Our analysis of specific versus nonspecific binding is general in the sense that it does not assume any particular reaction mechanism and is applicable for studying weak complexes. Two assumptions made are that 1), the number of specific binding sites, N_s, is known, and 2), the nonspecific binding is noncooperative and can be described by a single binding constant. The first step in the analysis involves extracting the value of the nonspecific binding constant from the ratio of the areas of the peaks (referred to as intensities in what follows) corresponding to binding numbers that are larger than N_s. For example, in the case of a dimer with two specific binding sites, we can extract the value of the nonspecific association binding constant, K_n, from the intensities I₃ and I_4, corresponding to populations with three and four bound ligand molecules, respectively.
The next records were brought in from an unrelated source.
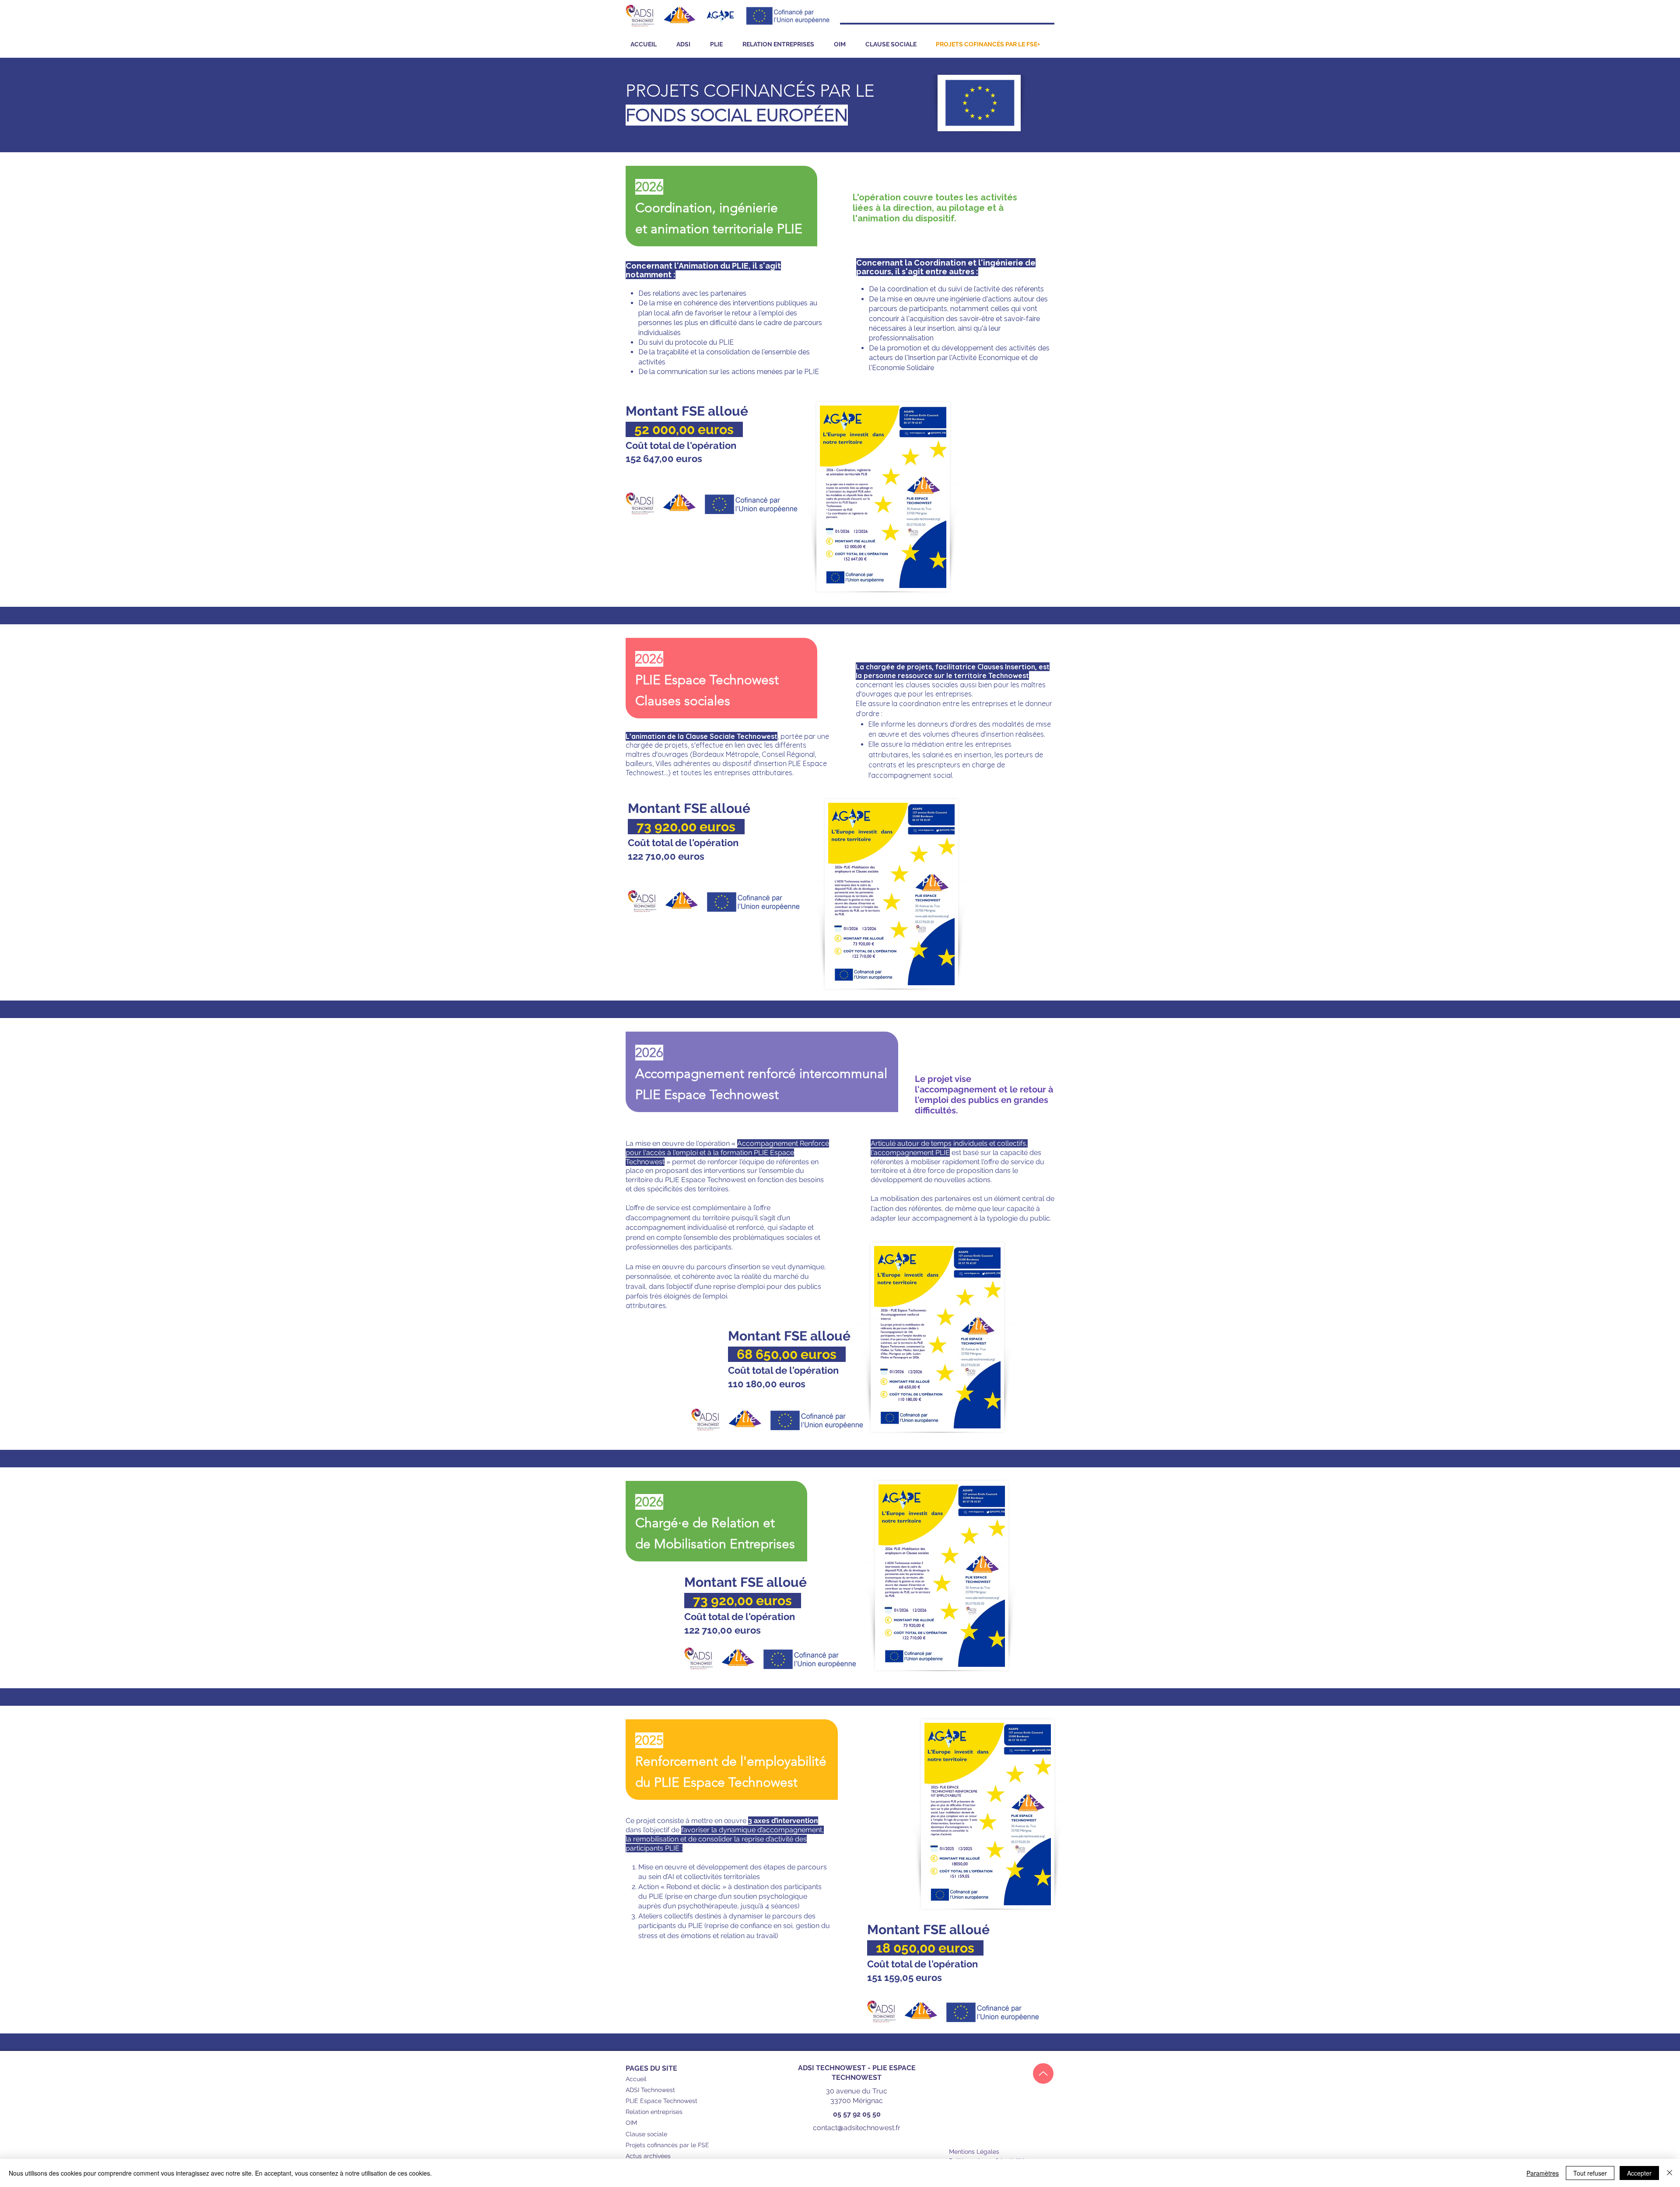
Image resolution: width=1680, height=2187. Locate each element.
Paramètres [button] (1542, 2173)
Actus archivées (648, 2155)
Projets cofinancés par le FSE (667, 2145)
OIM (631, 2122)
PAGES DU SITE (651, 2068)
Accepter (1639, 2173)
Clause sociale (646, 2134)
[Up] (1043, 2073)
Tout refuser (1590, 2173)
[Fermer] (1669, 2173)
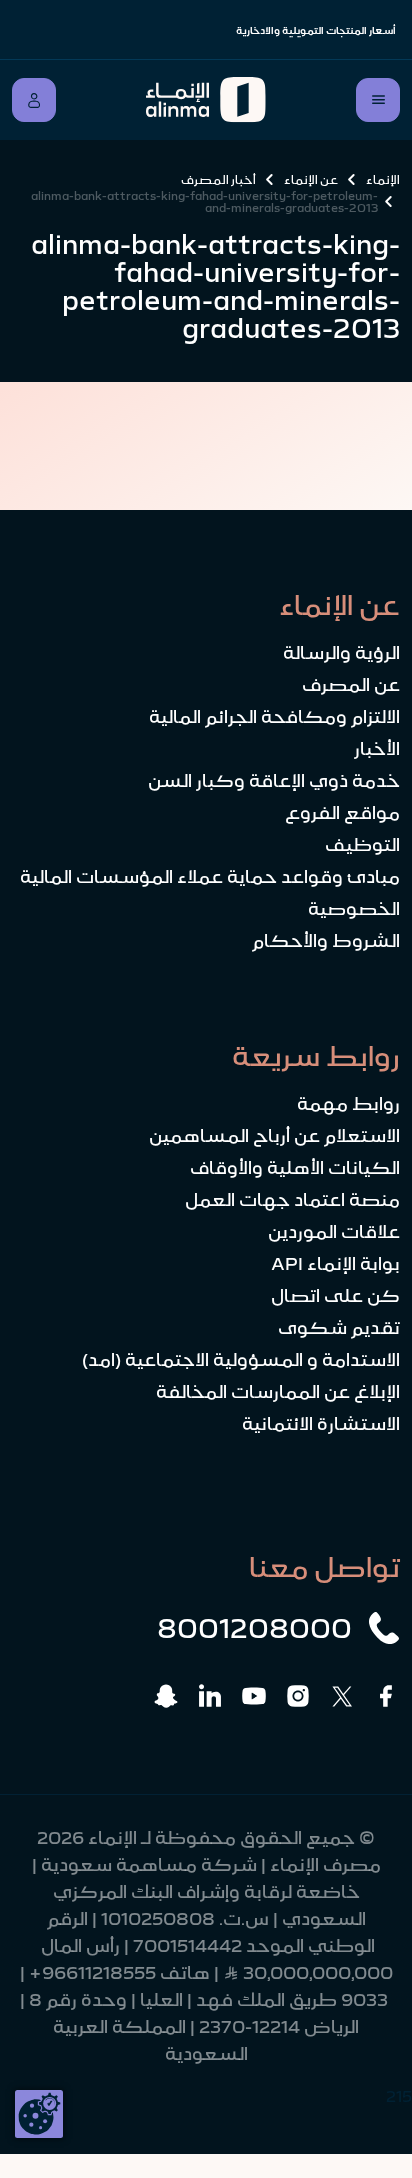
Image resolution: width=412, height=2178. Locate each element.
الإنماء (383, 180)
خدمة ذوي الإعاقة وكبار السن (274, 781)
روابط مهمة (348, 1104)
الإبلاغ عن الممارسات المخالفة (278, 1392)
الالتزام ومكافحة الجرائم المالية (274, 717)
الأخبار (377, 749)
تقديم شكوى (339, 1328)
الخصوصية (354, 909)
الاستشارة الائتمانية (321, 1424)
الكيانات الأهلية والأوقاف (295, 1168)
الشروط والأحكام (326, 941)
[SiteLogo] (206, 100)
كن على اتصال (335, 1296)
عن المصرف (351, 685)
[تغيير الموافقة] (39, 2114)
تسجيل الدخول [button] (34, 100)
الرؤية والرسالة (341, 653)
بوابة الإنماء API (335, 1264)
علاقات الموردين (334, 1232)
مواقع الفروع (342, 813)
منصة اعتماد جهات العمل (292, 1200)
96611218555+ (92, 1973)
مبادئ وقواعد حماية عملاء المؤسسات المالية (210, 877)
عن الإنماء (311, 180)
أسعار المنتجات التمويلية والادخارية (316, 30)
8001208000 (254, 1628)
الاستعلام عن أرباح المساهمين (274, 1136)
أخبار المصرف (218, 180)
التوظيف (362, 845)
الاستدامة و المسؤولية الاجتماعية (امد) (241, 1360)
The ratio I₄/I₃ for this example is given by

$$\frac{I_4}{I_3}=\frac{\left[\mathrm{E}\right]K_1{K}_2{K}_{\mathrm{n}}^2{\left[\mathrm{S}\right]}^4+\left[\mathrm{E}\right]K_1{K}_{\mathrm{n}}^3{\left[\mathrm{S}\right]}^4+\left[\mathrm{E}\right]K_{\mathrm{n}}^4{\left[\mathrm{S}\right]}^4}{\left[\mathrm{E}\right]K_1{K}_2{K}_{\mathrm{n}}^1{\left[\mathrm{S}\right]}^3+\left[\mathrm{E}\right]K_1{K}_{\mathrm{n}}^2{\left[\mathrm{S}\right]}^3+\left[\mathrm{E}\right]K_{\mathrm{n}}^3{\left[\mathrm{S}\right]}^3}=K_{\mathrm{n}}\left[\mathrm{S}\right],$$ (1)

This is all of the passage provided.